[Element and text location data]
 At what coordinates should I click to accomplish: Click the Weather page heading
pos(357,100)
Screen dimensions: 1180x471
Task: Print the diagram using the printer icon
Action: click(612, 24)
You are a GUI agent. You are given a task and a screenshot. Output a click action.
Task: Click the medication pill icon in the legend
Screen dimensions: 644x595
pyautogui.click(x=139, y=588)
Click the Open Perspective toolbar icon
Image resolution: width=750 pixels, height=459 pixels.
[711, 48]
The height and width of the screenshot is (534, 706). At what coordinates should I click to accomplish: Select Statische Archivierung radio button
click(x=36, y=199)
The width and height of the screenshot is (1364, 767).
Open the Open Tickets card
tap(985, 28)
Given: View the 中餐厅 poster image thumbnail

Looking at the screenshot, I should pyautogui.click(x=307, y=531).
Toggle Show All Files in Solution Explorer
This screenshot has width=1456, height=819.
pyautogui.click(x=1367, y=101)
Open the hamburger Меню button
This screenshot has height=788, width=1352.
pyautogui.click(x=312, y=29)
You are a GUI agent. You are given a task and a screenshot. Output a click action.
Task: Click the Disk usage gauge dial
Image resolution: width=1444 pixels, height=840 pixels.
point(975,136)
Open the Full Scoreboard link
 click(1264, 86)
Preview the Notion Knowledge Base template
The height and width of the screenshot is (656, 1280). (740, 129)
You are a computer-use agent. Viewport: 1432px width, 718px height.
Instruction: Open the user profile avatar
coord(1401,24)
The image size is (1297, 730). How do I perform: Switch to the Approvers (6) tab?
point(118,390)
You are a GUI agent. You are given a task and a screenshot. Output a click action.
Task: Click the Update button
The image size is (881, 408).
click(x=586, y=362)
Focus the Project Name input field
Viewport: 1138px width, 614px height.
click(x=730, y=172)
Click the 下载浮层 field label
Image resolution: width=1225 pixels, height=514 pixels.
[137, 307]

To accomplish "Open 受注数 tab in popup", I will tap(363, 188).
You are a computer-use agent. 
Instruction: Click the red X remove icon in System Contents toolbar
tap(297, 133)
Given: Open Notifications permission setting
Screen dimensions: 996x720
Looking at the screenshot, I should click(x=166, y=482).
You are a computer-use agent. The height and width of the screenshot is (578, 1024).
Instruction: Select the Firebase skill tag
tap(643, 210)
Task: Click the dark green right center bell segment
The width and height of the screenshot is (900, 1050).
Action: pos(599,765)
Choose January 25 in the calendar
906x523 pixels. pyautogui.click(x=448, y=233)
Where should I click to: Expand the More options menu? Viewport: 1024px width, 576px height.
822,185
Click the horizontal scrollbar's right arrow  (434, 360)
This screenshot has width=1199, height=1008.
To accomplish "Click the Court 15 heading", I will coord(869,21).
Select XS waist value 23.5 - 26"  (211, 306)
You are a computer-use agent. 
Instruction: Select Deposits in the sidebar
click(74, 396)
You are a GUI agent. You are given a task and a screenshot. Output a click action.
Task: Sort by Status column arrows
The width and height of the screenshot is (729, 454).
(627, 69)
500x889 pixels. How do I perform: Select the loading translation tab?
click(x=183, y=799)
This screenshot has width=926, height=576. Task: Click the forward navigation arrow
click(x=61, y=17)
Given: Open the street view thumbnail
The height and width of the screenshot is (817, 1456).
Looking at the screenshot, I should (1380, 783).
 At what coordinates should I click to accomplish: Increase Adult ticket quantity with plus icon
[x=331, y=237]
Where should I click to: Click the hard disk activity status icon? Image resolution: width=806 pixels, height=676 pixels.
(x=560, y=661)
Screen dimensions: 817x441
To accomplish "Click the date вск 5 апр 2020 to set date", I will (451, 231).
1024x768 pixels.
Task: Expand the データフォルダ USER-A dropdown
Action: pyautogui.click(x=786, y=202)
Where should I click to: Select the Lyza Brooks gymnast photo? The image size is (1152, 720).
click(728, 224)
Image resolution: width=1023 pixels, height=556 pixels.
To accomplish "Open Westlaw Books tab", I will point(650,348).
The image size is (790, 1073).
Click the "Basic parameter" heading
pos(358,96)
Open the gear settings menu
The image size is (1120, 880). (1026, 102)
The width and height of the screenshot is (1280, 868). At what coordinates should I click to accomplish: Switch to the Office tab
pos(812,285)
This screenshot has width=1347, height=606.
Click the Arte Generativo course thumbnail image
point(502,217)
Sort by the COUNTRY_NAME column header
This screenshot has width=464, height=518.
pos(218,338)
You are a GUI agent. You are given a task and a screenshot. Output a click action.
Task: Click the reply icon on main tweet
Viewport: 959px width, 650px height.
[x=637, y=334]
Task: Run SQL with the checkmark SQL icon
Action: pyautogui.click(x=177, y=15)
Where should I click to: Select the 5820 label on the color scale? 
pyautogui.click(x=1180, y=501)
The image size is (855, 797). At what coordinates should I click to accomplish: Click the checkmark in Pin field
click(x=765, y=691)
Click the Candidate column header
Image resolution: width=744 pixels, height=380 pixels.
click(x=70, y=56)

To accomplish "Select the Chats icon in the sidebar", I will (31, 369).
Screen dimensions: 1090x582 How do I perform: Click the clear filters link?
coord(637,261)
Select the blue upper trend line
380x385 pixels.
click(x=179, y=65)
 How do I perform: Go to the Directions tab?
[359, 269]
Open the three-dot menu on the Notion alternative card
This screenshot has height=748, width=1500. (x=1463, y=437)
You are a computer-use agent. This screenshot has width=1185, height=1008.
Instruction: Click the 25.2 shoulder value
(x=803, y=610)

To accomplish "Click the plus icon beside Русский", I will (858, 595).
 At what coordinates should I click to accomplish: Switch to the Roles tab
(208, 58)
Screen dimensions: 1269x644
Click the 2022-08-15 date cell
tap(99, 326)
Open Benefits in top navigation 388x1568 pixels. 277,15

**What the task asks:**
Copy out the stretch of the listing from the line containing "Click the 下载浮层 field label" through the line containing "tap(643, 210)", with both end lines included and every line reproduced character for character.

**Solution for this task:**
Click the 下载浮层 field label
Image resolution: width=1225 pixels, height=514 pixels.
[137, 307]

To accomplish "Open 受注数 tab in popup", I will tap(363, 188).
You are a computer-use agent. 
Instruction: Click the red X remove icon in System Contents toolbar
tap(297, 133)
Given: Open Notifications permission setting
Screen dimensions: 996x720
Looking at the screenshot, I should click(x=166, y=482).
You are a computer-use agent. The height and width of the screenshot is (578, 1024).
Instruction: Select the Firebase skill tag
tap(643, 210)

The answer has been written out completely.